Deployment#
Advantages of the CLI#
The Command Line Interface (CLI) is the recommended way to deploy Pangeo Forge recipes, both for production and local testing. Advantages of using the CLI include:
Centralized configuration
Sensible defaults
Deploy from version control refs
The CLI is itself a thin wrapper around Apache Beam’s pipeline deployment logic (in pseudocode):
import apache_beam as beam
from apache_beam.pipeline import PipelineOptions
options = PipelineOptions(runner="DirectRunner", ...)

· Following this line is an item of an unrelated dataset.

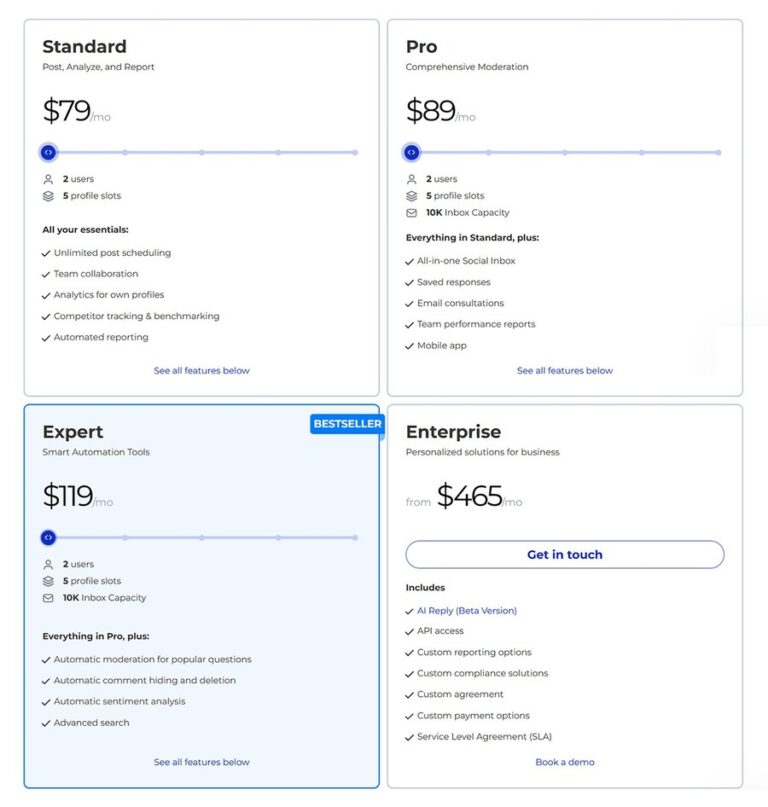Click the checkmark beside Mobile app
Screen dimensions: 768x807
coord(408,344)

with beam.Pipeline(options=options) as p:
p | recipe
Users are welcome to use this native Beam deployment approach for their recipes as well.
Beam Runners#
Apache Beam (and therefore, Pangeo Forge) supports flexible deployment via “runners”, which include:
DirectRunner: Useful for testing during recipe development and, in multithreaded mode, for certain production workloads. (Note that Apache Beam does not recommend this runner for production.)
FlinkRunner: Executes pipelines using Apache Flink.
DataflowRunner: Uses the Google Cloud Dataflow managed service.
DaskRunner: Executes pipelines via Dask.distributed.
When deploying with the CLI, the runner is specified via a Configuration file.